◆ **Directions for this task**
Please repeat the data from its start through the line containing "pyautogui.click(x=252, y=164)", swapping "drive tree" for "folder tree" and keeping everything else unchanged.

Word and item position data
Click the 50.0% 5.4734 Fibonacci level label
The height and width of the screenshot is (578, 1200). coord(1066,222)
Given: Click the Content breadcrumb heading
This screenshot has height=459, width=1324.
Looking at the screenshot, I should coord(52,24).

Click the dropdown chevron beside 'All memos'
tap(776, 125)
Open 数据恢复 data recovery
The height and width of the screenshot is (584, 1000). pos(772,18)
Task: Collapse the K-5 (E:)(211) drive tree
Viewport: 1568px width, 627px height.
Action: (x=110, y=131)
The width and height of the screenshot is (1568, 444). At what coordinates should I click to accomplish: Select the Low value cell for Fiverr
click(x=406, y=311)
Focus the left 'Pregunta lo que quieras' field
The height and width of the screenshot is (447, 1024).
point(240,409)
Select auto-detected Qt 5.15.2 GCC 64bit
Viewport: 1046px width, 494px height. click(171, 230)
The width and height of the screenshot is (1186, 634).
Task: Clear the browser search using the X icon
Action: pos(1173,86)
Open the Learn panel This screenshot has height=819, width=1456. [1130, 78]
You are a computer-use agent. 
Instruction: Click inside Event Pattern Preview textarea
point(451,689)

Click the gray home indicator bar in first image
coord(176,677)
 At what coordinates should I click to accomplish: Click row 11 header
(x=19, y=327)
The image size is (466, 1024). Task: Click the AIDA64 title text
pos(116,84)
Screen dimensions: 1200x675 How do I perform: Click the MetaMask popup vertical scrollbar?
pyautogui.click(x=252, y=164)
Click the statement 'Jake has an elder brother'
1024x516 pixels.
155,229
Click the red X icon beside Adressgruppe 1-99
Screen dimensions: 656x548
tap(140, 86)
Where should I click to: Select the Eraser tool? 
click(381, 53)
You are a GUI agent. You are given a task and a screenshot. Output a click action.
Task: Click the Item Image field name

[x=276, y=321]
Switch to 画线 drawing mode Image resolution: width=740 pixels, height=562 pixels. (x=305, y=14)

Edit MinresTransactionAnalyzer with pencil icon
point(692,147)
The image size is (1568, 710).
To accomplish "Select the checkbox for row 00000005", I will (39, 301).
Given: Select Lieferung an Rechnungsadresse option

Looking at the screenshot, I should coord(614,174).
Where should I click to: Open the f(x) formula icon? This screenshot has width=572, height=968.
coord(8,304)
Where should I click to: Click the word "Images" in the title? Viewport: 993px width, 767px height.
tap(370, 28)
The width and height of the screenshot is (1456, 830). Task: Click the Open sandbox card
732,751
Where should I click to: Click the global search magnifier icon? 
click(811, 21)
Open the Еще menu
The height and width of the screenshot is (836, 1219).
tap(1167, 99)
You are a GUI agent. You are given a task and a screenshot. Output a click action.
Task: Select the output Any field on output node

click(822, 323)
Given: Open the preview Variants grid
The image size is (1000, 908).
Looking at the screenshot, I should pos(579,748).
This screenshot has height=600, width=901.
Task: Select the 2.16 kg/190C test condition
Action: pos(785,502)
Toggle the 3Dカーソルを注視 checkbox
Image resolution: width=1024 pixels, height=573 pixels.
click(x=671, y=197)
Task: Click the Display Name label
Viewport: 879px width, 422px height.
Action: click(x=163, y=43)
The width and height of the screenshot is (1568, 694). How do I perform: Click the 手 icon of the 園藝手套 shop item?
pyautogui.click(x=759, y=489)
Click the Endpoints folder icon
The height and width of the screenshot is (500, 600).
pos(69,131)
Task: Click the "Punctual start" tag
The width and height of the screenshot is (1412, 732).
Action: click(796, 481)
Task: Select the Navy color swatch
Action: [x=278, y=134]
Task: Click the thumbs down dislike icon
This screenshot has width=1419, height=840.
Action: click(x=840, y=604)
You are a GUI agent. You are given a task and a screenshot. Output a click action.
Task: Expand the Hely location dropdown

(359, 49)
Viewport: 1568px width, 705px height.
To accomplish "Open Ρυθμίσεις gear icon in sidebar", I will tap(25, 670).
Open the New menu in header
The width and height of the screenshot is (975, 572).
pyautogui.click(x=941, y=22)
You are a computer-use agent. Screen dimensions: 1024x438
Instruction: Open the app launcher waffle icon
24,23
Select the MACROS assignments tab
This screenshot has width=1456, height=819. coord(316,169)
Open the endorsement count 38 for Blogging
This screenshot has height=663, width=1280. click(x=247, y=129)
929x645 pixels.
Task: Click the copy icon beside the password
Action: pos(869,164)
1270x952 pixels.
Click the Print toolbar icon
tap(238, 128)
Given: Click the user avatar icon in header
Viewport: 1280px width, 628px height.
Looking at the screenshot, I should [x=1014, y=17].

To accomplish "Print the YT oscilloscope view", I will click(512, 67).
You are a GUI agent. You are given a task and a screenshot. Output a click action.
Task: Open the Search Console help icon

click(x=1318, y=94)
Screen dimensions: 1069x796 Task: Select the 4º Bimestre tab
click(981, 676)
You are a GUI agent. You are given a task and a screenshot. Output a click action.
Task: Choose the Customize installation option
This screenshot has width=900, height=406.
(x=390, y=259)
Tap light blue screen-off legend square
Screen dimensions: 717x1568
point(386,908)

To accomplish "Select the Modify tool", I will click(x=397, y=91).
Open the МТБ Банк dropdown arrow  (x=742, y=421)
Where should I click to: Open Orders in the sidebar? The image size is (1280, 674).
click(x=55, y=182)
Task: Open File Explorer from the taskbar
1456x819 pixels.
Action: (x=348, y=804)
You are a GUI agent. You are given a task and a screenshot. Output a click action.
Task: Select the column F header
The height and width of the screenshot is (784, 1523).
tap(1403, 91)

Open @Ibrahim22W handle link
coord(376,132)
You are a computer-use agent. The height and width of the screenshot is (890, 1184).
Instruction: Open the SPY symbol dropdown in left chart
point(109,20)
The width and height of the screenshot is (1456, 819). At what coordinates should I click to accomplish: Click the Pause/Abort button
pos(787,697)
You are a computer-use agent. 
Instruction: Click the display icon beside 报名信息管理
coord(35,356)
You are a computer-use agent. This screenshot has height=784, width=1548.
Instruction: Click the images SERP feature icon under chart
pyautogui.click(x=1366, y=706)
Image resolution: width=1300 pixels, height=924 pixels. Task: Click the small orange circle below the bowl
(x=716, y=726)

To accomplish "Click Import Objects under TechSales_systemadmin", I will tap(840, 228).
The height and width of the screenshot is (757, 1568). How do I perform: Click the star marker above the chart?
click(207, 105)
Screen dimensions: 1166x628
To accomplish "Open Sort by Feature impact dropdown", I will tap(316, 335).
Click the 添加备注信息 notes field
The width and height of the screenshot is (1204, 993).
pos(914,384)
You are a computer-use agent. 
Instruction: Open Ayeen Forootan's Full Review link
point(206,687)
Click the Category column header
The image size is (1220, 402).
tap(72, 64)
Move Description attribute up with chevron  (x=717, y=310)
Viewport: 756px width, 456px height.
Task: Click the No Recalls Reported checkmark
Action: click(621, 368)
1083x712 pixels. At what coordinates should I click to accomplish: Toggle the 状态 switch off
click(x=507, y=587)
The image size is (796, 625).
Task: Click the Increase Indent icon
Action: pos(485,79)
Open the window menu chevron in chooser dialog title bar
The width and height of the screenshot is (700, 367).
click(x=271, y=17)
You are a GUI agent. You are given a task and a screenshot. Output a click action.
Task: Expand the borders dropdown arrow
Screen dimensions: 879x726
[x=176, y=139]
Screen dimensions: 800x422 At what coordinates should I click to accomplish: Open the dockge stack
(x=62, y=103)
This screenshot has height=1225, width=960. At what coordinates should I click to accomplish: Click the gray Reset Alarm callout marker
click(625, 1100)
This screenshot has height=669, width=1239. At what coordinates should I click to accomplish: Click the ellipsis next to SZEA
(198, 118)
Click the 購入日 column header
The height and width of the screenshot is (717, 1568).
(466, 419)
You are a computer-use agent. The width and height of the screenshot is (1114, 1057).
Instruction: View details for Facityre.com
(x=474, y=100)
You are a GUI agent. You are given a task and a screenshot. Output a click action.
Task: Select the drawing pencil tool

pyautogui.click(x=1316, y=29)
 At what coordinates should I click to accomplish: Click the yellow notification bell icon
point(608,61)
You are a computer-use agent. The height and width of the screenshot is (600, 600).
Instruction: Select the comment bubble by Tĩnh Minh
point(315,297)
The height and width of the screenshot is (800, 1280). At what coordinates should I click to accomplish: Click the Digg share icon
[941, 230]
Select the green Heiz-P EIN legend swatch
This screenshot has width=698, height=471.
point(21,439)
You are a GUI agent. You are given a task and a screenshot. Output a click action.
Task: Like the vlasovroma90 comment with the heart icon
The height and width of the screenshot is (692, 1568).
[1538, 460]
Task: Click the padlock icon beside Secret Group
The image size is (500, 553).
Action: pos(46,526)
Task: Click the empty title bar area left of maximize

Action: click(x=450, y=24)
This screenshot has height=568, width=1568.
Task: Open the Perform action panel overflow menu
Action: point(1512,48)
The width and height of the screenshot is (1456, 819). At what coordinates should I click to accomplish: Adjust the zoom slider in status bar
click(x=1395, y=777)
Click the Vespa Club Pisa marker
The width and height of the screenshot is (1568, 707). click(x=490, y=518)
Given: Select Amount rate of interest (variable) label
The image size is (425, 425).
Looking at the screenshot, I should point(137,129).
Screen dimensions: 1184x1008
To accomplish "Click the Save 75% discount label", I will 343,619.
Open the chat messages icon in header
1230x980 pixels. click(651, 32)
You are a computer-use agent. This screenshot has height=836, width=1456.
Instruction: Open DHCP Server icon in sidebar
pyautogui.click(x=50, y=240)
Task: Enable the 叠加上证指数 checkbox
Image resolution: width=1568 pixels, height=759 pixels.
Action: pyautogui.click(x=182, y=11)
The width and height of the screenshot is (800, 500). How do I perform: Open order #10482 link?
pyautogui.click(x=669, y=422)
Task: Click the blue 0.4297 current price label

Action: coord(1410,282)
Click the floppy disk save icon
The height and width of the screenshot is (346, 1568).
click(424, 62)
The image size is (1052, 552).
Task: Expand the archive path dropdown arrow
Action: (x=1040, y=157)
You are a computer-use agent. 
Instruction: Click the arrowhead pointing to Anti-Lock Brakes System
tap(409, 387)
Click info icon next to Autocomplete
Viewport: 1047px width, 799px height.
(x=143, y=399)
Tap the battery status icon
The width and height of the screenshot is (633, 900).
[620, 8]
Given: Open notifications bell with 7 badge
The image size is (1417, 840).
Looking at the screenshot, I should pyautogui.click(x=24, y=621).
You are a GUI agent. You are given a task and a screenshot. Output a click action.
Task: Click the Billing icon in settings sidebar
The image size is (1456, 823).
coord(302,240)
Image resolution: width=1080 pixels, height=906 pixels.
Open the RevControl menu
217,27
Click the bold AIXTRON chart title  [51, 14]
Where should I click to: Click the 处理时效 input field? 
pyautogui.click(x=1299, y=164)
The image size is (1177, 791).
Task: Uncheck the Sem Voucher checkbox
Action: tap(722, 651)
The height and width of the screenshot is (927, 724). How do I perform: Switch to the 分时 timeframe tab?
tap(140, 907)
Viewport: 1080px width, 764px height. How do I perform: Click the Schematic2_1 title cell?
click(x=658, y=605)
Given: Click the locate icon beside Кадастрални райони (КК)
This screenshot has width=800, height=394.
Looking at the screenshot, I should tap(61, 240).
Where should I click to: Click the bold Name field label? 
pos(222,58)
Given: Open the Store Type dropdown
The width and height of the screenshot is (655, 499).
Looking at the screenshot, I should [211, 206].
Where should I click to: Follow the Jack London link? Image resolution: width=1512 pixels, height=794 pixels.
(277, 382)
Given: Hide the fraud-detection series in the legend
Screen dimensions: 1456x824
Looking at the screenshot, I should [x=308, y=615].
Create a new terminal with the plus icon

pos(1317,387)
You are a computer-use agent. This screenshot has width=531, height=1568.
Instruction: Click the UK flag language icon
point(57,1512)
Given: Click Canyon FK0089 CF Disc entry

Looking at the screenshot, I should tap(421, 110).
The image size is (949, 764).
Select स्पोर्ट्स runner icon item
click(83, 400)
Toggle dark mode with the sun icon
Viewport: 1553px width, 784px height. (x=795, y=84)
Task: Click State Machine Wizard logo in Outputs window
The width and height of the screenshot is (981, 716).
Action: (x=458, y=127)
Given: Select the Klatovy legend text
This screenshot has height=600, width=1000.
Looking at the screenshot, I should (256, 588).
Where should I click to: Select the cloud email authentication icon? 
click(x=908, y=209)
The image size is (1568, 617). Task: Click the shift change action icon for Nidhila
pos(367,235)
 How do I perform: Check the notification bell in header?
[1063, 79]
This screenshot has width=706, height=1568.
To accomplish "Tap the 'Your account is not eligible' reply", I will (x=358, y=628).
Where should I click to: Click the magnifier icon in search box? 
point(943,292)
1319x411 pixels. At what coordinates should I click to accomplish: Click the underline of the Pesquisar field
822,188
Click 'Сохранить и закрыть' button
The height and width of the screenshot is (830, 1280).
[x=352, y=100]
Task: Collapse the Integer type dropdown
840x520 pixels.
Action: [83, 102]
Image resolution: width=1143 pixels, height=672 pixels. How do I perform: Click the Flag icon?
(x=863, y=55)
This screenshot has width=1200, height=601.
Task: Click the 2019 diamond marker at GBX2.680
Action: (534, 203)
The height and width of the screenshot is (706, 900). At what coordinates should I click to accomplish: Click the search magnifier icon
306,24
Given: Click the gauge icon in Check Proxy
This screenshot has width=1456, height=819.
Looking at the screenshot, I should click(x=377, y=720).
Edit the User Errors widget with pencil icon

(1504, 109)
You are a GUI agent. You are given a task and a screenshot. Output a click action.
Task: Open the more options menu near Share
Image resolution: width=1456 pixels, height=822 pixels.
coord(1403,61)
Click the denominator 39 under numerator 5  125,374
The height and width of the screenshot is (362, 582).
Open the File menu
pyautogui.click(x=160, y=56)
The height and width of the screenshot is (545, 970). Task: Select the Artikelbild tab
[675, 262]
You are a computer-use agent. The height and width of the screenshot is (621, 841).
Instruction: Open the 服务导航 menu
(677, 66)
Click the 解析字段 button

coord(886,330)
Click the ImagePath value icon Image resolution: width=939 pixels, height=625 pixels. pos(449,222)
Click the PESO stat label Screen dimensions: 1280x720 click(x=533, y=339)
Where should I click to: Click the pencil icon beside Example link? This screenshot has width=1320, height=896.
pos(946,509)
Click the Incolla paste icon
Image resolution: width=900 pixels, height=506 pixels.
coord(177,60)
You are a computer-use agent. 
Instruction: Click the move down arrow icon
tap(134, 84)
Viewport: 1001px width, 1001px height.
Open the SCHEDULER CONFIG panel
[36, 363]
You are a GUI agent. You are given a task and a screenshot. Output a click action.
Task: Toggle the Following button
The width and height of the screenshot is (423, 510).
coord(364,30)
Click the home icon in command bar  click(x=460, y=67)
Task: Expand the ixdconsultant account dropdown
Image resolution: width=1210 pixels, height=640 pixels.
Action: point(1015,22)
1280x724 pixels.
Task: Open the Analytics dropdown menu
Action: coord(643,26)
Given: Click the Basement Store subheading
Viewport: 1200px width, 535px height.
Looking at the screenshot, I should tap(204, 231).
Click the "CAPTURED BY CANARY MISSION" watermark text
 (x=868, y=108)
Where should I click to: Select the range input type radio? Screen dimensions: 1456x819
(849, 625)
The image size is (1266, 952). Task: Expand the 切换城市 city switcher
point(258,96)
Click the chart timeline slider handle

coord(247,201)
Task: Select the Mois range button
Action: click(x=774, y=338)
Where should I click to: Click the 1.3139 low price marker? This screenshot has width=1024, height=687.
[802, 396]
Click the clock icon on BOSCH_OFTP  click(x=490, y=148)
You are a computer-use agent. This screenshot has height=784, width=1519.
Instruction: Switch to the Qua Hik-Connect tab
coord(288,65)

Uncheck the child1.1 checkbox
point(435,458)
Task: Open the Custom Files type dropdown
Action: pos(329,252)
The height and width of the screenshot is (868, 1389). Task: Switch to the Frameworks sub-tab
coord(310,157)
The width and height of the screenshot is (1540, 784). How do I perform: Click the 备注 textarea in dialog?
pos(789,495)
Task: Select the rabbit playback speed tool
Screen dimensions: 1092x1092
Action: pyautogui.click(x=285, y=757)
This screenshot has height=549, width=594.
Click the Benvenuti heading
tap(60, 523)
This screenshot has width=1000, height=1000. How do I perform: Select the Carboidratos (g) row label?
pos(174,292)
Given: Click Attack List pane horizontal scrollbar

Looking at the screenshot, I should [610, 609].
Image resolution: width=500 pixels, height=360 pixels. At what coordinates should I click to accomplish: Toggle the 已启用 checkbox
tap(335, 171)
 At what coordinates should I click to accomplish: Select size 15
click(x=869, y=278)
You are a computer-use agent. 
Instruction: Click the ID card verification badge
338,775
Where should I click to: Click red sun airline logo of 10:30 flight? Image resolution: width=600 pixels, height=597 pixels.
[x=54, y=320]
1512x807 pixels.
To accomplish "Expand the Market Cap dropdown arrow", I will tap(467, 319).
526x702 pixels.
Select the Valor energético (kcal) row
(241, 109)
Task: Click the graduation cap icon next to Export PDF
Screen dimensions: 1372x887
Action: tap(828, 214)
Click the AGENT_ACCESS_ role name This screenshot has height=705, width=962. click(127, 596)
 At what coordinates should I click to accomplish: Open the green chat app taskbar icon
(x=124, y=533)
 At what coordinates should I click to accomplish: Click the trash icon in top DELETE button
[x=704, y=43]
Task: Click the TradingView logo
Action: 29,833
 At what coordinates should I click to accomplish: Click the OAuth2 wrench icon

◆ **Answer**
Click the 50.0% 5.4734 Fibonacci level label
The height and width of the screenshot is (578, 1200). coord(1066,222)
Given: Click the Content breadcrumb heading
This screenshot has height=459, width=1324.
Looking at the screenshot, I should coord(52,24).

Click the dropdown chevron beside 'All memos'
tap(776, 125)
Open 数据恢复 data recovery
The height and width of the screenshot is (584, 1000). pos(772,18)
Task: Collapse the K-5 (E:)(211) folder tree
Viewport: 1568px width, 627px height.
Action: (x=110, y=131)
The width and height of the screenshot is (1568, 444). At what coordinates should I click to accomplish: Select the Low value cell for Fiverr
click(x=406, y=311)
Focus the left 'Pregunta lo que quieras' field
The height and width of the screenshot is (447, 1024).
point(240,409)
Select auto-detected Qt 5.15.2 GCC 64bit
Viewport: 1046px width, 494px height. click(171, 230)
The width and height of the screenshot is (1186, 634).
Task: Clear the browser search using the X icon
Action: pos(1173,86)
Open the Learn panel This screenshot has height=819, width=1456. [1130, 78]
You are a computer-use agent. 
Instruction: Click inside Event Pattern Preview textarea
point(451,689)

Click the gray home indicator bar in first image
coord(176,677)
 At what coordinates should I click to accomplish: Click row 11 header
(x=19, y=327)
The image size is (466, 1024). Task: Click the AIDA64 title text
pos(116,84)
Screen dimensions: 1200x675 How do I perform: Click the MetaMask popup vertical scrollbar?
pyautogui.click(x=252, y=164)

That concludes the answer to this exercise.